Segment Start: Document extract

# Xentari



## Bugman610 (Aug 6, 2014)

I've lost a few hives since late October. I spray Xentari on my supers once the honey is extracted. I was wondering if I sprayed the frames in the deeps, which contain capped honey as well as pollen, if the Xentari would harm the bees if I used them this spring in other hives?
Thanks


----------



## trottet1 (Jul 18, 2013)

I have sprayed frames that had wax moth activity and put them in an active hive still dripping without ill effects.


----------



## fatshark (Jun 17, 2009)

Xentari is the pretty-much the same as Dipel or Certan _i.e._ Bacillus thuringinesis spores (different sub-strains) and delta-endotoxin. 
It's only active against lepidopterans, not bees.


----------



## sqkcrk (Dec 10, 2005)

Bugman610 said:


> I spray Xentari on my supers once the honey is extracted.


Why?


----------



## Mike Gillmore (Feb 25, 2006)

Won't harm the bees at all, will keep the wax moth larvae in check. 

Beware of Small Hive Beetle if the frames will be stored with honey and pollen.


----------



## Bugman610 (Aug 6, 2014)

Thanks


----------



## snl (Nov 20, 2009)

Make sure you have a recently produced product as it does have a shelf life. I buy new every year making sure the product was produced that year. Got burned once, never again.


----------



## Ravenseye (Apr 2, 2006)

You should be fine. It won't bother the bees.


----------



## FlowerPlanter (Aug 3, 2011)

From what I've seen it does not work on pollen frames as the caterpillar eats it's way down into the pollen before eating enough spores to kill it.


----------



## snl (Nov 20, 2009)

Works on ALL my frames, pollen or otherwise. Just need to make sure you have a fresh batch.


----------



## deerslayer8153 (Mar 17, 2015)

Where is a reputable place to buy this years production?


----------



## vdotmatrix (Apr 5, 2014)

Xentari ( BTa) works against wax moth larva. it will not harm bees at all. I have sprayed brood frames with bees on them....good stuff. amazon prime


----------

Segment End: Document extract

§ Exercise details
Copy the Xentari thread from "I've lost a" up to and including "without ill effects.". You won't need the records.

Segment Start: Exercise data

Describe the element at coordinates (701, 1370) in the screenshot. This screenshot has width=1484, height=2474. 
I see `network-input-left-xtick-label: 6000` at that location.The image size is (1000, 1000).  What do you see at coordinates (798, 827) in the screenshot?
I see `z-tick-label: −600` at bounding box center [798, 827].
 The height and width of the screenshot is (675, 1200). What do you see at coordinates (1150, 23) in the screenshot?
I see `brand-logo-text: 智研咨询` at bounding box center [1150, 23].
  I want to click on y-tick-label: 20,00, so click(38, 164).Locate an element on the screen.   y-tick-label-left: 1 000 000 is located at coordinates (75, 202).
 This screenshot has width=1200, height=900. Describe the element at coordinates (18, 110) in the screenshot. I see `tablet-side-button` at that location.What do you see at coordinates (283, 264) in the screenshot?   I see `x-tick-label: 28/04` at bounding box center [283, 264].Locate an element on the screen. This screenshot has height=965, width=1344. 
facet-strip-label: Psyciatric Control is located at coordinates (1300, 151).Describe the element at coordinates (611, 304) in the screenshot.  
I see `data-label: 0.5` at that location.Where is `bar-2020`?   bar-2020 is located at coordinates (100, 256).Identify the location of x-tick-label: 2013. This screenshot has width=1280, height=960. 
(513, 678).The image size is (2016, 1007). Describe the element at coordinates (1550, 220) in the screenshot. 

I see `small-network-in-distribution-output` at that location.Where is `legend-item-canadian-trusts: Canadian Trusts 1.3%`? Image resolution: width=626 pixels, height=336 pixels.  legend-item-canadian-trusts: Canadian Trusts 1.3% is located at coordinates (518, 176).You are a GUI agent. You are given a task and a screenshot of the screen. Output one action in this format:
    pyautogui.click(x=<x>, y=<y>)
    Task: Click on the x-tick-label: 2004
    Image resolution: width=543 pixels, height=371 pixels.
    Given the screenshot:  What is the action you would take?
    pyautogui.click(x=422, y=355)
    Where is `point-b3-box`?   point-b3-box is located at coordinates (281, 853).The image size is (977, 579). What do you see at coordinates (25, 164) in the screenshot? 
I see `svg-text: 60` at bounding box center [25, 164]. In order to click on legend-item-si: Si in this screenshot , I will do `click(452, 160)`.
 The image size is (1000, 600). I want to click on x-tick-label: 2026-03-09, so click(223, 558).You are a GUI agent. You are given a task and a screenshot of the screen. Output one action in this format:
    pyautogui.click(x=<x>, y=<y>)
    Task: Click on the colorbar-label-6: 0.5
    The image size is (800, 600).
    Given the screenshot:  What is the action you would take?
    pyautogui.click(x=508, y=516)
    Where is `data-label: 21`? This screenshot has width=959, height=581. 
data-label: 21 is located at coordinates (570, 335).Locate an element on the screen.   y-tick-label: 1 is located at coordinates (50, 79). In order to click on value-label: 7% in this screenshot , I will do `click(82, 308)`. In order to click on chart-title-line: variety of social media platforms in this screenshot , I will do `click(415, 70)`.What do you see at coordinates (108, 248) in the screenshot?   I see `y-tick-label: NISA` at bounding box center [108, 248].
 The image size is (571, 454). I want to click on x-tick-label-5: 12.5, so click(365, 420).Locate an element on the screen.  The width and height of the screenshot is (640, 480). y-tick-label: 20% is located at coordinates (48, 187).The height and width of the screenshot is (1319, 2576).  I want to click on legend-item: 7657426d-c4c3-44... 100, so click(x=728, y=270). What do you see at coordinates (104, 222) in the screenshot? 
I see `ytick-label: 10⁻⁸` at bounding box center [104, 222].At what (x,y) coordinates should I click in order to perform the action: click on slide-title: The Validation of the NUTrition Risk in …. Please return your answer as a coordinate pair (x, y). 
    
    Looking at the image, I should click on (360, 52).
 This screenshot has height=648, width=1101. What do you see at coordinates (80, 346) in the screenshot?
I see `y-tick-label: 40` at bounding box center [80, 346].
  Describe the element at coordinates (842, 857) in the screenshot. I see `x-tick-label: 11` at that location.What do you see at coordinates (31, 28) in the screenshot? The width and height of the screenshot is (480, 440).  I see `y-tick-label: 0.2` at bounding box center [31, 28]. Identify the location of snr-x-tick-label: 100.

Segment End: Exercise data

§ Finished task
I've lost a few hives since late October. I spray Xentari on my supers once the honey is extracted. I was wondering if I sprayed the frames in the deeps, which contain capped honey as well as pollen, if the Xentari would harm the bees if I used them this spring in other hives?
Thanks


----------



## trottet1 (Jul 18, 2013)

I have sprayed frames that had wax moth activity and put them in an active hive still dripping without ill effects.